In the words of the authors of a new study that took a look at this question:
Although humans and chimpanzees have accumulated significant differences in a number of phenotypic traits since diverging from a common ancestor about six to eight million years ago, their genomes are more than 98.5% identical at protein-coding loci. Since this modest degree of nucleotide divergence does not seem sufficient to explain the extensive phenotypic differences that exist between the two species, it has been hypothesized that the genetic basis of the differences lies at the level of gene regulation and is associated with the extensive insertion and deletion (INDEL) variation between the two species.
So, it might not be the genes, but the genomic gaps between them. Junk DNA, or stretches of the genome without any known function, does not code for any protein, and turns out to be quite different between human beings and chimpanzees. A lot of the difference between the two evolutionary cousins is due to the insertion or deletion of retrotransposons, genetic elements that amplify themselves and constitute about half the genome in both species.
These gaps between the genes in both genomes can affect the extent to which genes are 'turned on or off'. The research team has found that the gaps in both genomes are significantly correlated with differences in gene expression. This suggests that the difference between chimpanzees and human beings might not be mostly due to changes in genes, but rather in changes of gene regulation.
The researchers conclude:
The results presented herein are consistent with the hypothesis that large INDELs, particularly those associated with retrotransposons, have played a significant role in human-chimpanzee regulatory evolution.

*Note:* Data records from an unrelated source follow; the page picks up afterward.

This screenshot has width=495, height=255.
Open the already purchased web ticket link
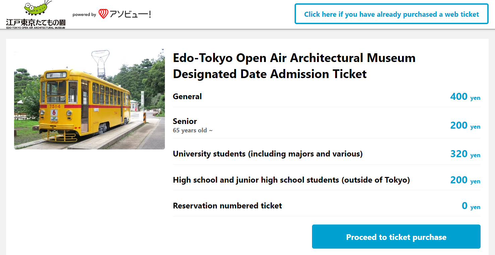point(391,14)
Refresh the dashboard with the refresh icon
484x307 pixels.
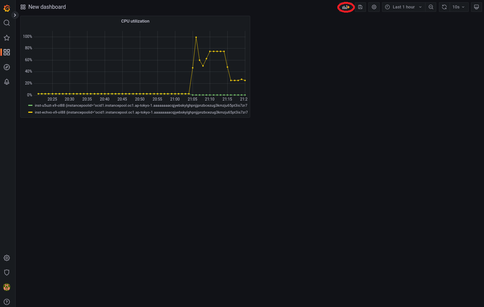[444, 7]
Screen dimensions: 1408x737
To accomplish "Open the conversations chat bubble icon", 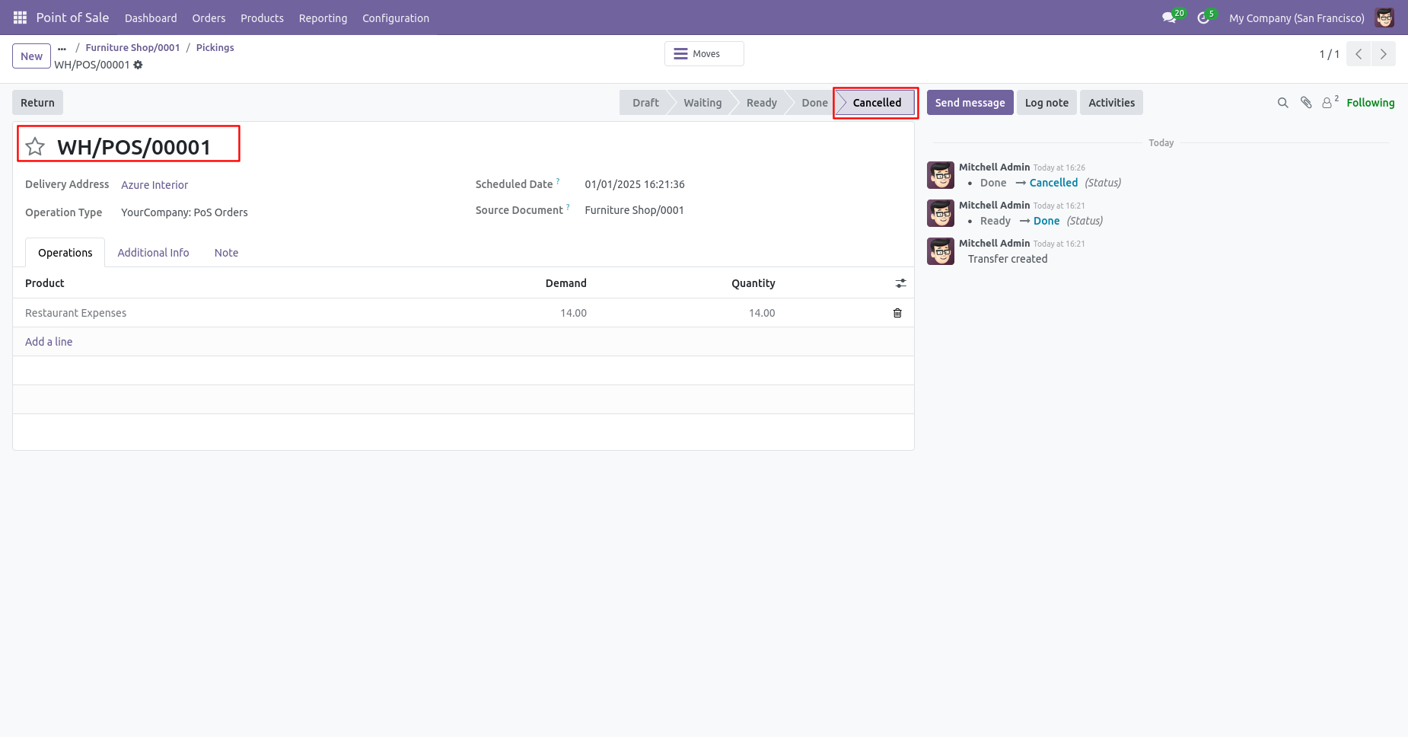I will (1169, 18).
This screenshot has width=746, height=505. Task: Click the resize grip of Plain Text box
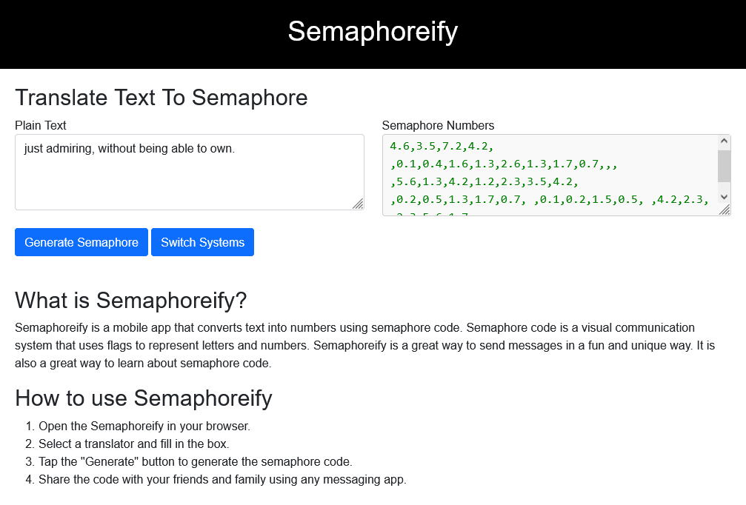359,204
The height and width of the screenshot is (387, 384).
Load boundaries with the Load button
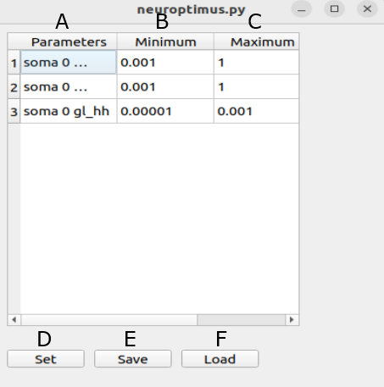pyautogui.click(x=220, y=359)
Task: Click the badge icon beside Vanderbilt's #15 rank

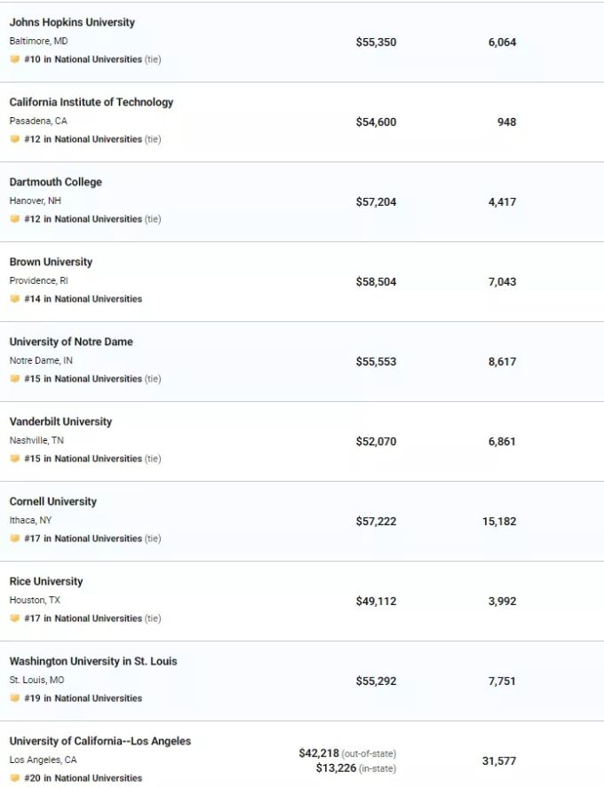Action: coord(14,458)
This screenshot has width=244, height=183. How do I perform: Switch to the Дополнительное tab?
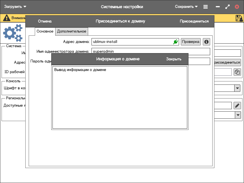tap(72, 31)
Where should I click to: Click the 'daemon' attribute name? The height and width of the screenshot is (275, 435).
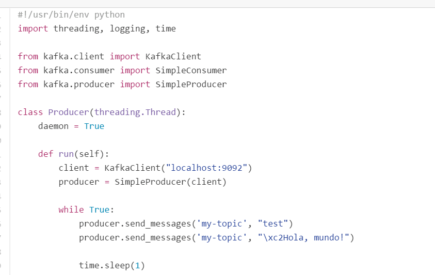pos(53,126)
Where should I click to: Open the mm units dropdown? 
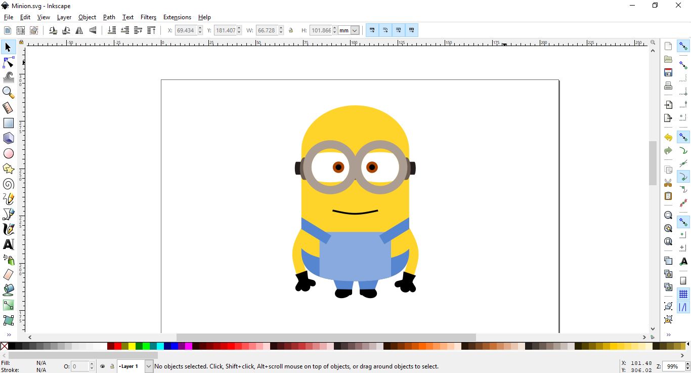[x=349, y=30]
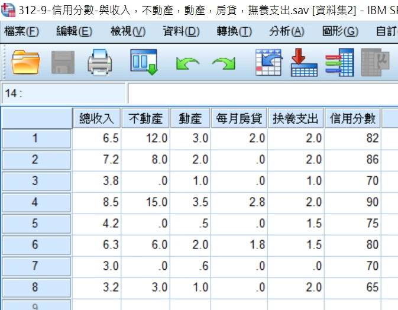Click the save file disk icon
This screenshot has height=310, width=398.
63,63
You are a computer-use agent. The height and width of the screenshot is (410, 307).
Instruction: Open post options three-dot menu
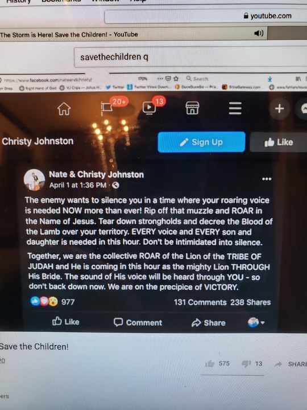pos(267,179)
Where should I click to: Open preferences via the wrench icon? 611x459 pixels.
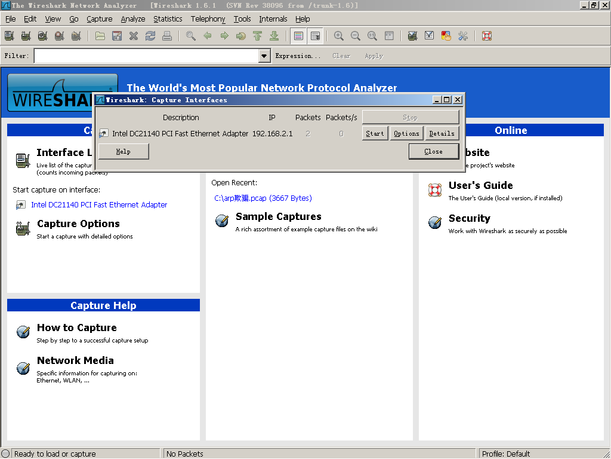point(463,36)
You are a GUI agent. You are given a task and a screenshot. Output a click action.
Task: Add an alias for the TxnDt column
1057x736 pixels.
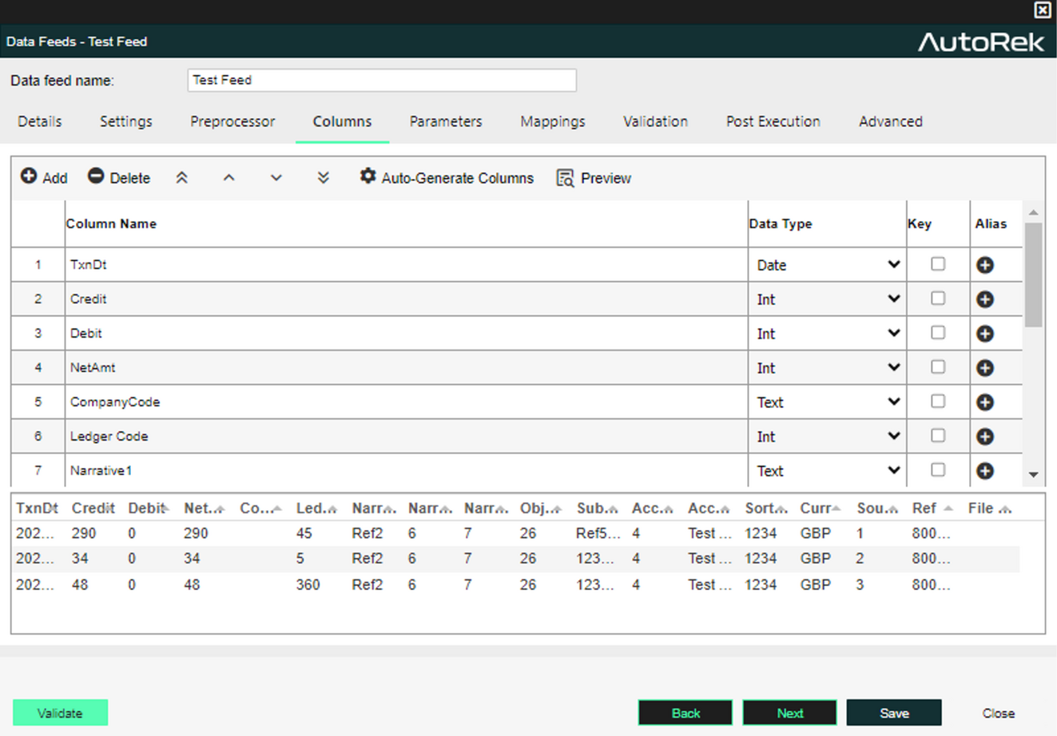[985, 265]
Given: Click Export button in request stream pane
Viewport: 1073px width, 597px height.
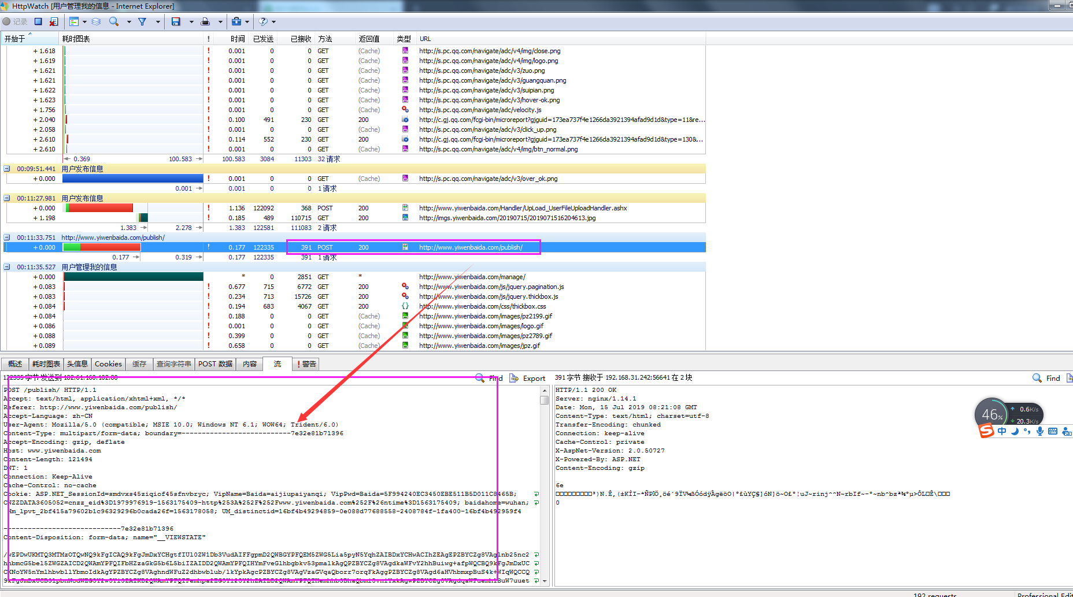Looking at the screenshot, I should click(528, 379).
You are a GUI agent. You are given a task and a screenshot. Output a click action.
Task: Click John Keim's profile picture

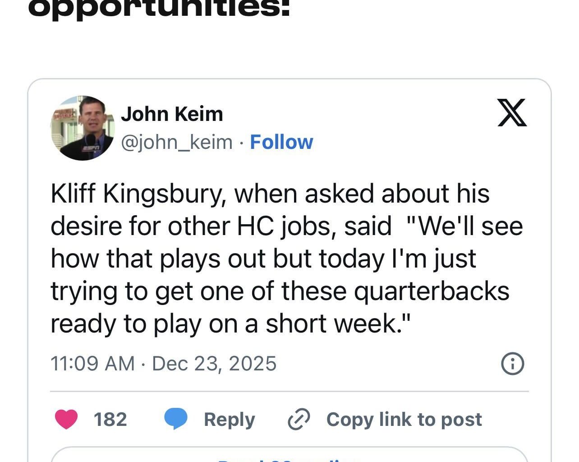click(x=83, y=128)
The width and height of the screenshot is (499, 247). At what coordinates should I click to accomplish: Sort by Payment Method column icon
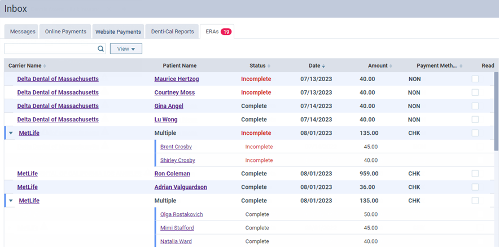click(462, 66)
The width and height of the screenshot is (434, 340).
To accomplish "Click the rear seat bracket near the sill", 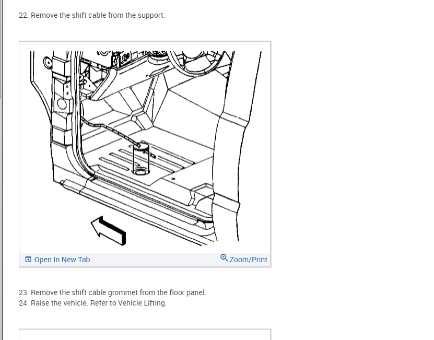I will pyautogui.click(x=202, y=194).
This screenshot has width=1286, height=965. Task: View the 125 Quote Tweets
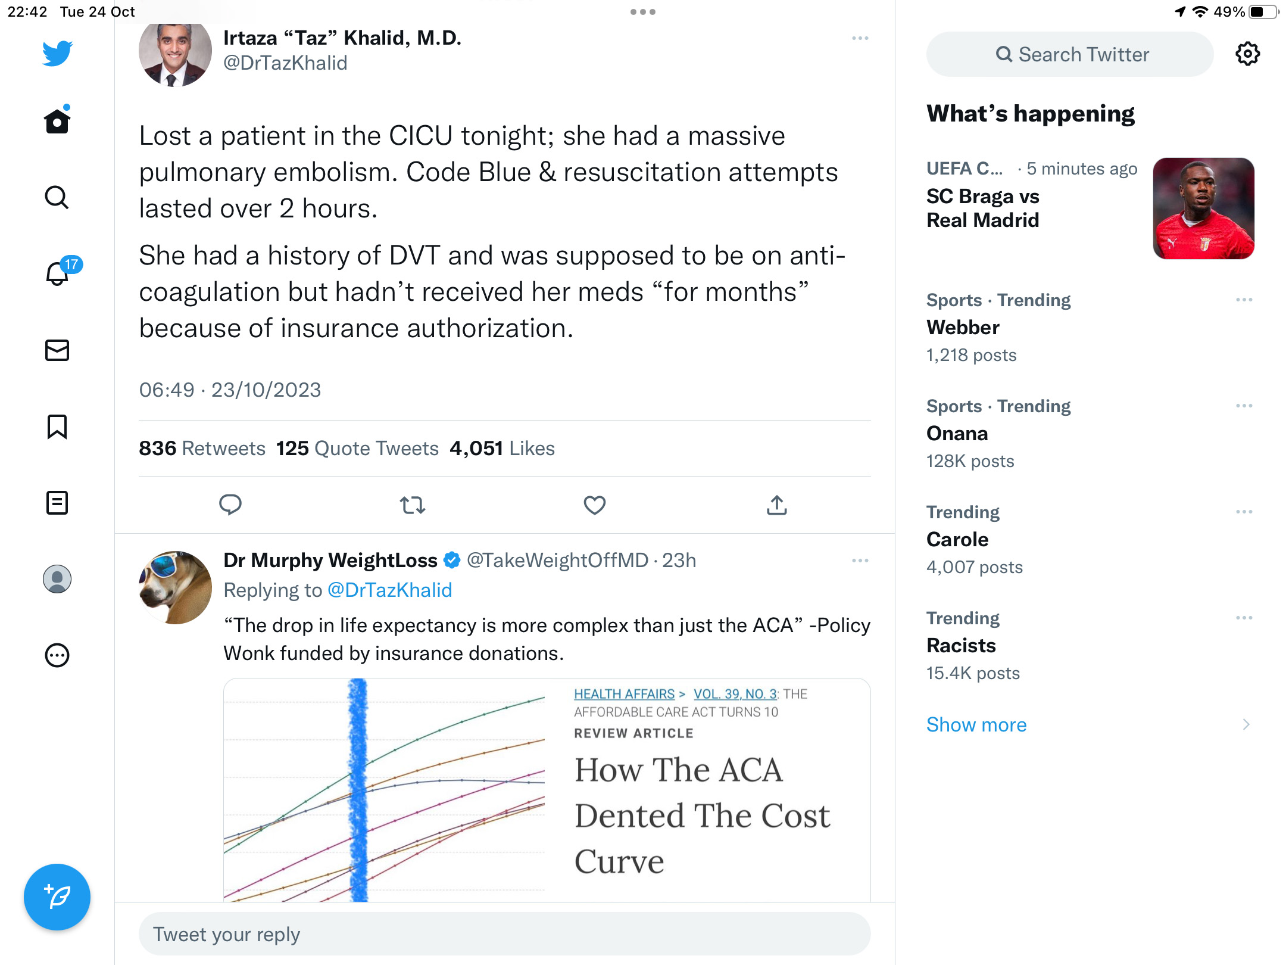point(357,448)
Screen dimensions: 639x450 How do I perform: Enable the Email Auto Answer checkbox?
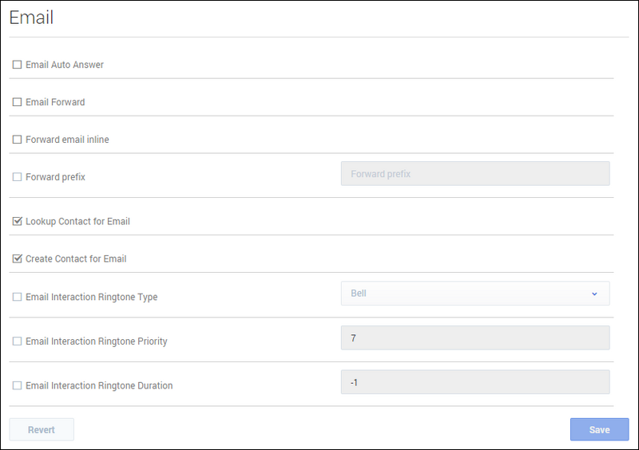[x=17, y=65]
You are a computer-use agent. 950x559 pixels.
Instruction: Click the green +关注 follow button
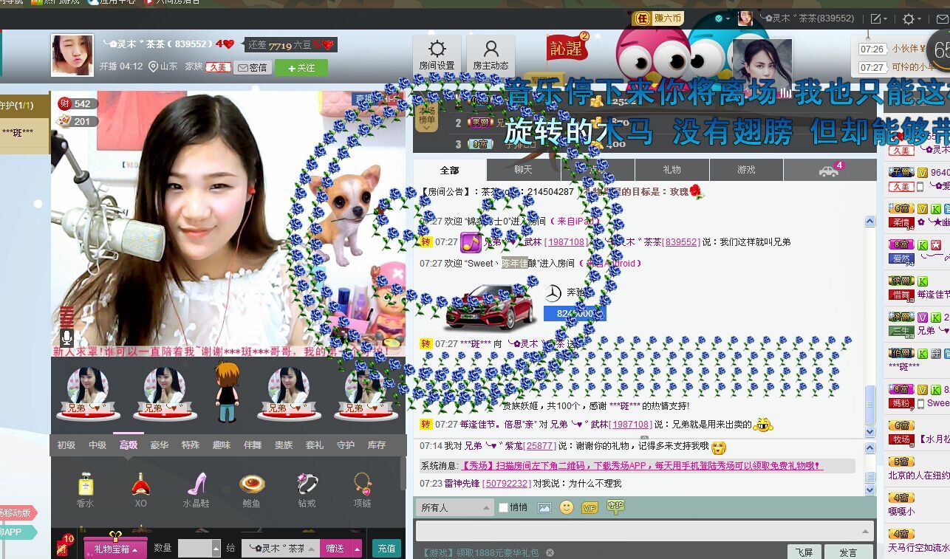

Not so different after all?
(Source: Scientific American, What makes us human?)
Reference
Polavarapu, N.; Arora, G.; Mittal, V.K. and McDonald, J.F. (2011). Characterization and potential functional significance of human-chimpanzee large INDEL variation. Mobile DNA. doi:10.1186/1759-8753-2-13. (Click here for a provisional version of the article.)
A ruse by any other gnome would small as swoop...
I’m working on it.
I am a little unclear, are the transpons (which I have heard mentioned before) things or the empty spaces? Also, wouldn’t be possible to study the DNA of bonobos which, while closer to chimps than we are, nevertheless are a later step in evolution from the chimps to see what differences there are between chimp, bonobo and human?